從一個列表和一個與Python的詞典構建一個數組

我想用列表構建一個矩陣，然後用dict的值填充它。它適用於小數據，但當使用更大的數據時計算機崩潰（RAM不足）。我的腳本顯然太重了，但我沒有看到如何改進它（首次編程）。由於從一個列表和一個與Python的詞典構建一個數組

import numpy as np 
liste = ["a","b","c","d","e","f","g","h","i","j"] 
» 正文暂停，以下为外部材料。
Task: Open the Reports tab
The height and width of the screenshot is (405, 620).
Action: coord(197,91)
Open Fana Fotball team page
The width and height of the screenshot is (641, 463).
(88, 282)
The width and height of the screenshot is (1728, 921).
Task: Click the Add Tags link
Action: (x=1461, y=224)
dico = {"a/b": 4, "c/d" : 2, "f/g" : 5, "g/h" : 2} 

#now i'd like to build a square array (liste x liste) and fill it up with the values of 
# my dict. 


def make_array(liste,dico): 
    array1 = [] 
    liste_i = [] #each line of the array 
    for i in liste: 
     if liste_i : 
      array1.append(liste_i) 
      liste_i = [] 
     for j in liste: 
      if dico.has_key(i+"/"+j): 
       liste_i.append(dico[i+"/"+j]) 
      elif dico.has_key(j+"/"+i): 
       liste_i.append(dico[j+"/"+i]) 
      else : 
       liste_i.append(0) 
    array1.append(liste_i) 
    print array1 
    matrix = np.array(array1) 
    print matrix.shape() 
    print matrix 
    return matrix 

make_array(liste,dico)

非常感謝，給你答案，使用in dico或列表理解並提高腳本的速度，這是非常有益的。但似乎我的問題是由下面的函數引起的：

def clustering(matrix, liste_globale_occurences, output2): 
    most_common_groups = [] 
    Y = scipy.spatial.distance.pdist(matrix) 
    Z = scipy.cluster.hierarchy.linkage(Y,'average', 'euclidean') 
    scipy.cluster.hierarchy.dendrogram(Z) 
    clust_h = scipy.cluster.hierarchy.fcluster(Z, t = 15, criterion='distance') 
    print clust_h 
    print len(clust_h) 
    most_common = collections.Counter(clust_h).most_common(3) 
    group1 = most_common[0][0] 
    group2 = most_common[1][0] 
    group3 = most_common[2][0] 
    most_common_groups.append(group1) 
    most_common_groups.append(group2) 
    most_common_groups.append(group3) 
    with open(output2, 'w') as results: # here the begining of the problem 
     for group in most_common_groups: 
      for i, val in enumerate(clust_h): 
       if group == val: 
        mise_en_page = "{0:36s} groupe co-occurences = {1:5s} \n" 
        results.write(mise_en_page.format(str(liste_globale_occurences[i]),str(val)))

當使用較小的文件，我得到正確的結果，例如：

接觸= GROUPE 2

觸點b = 2 GROUPE

觸點c = GROUPE 2

接觸d = GR oupe 2

接觸E = GROUPE 3

接觸F = GROUPE 3

但是當使用重文件，我只得到每組一個例子：

接觸的= groupe 2

contact a = groupe 2

接觸的= GROUPE 2

接觸= GROUPE 2

接觸E = GROUPE 3

接觸E = GROUPE 3

來源

2015-07-11 EL Walou

你能解釋一下*建立一個矩陣列表，然後用字典的值，它填平。*？也許只是展示一個簡單的例子！ – Kasramvd

不要使用'has_key'它將在2.7中被棄用，並在3中被移除，使用'in dico' –

可以創建一個矩陣mat = LEN（清單當然） * len（聽）零並通過你的dico和split鍵：'/'之前的val將是'/'之後的行數和val將是列數。這樣你就不需要使用'has_key'搜索功能。

來源

2015-07-11 10:45:25 zveryansky

您的問題看起來像一個O（n ），因爲您想從liste自己獲得所有組合。所以你必須有一個內部循環。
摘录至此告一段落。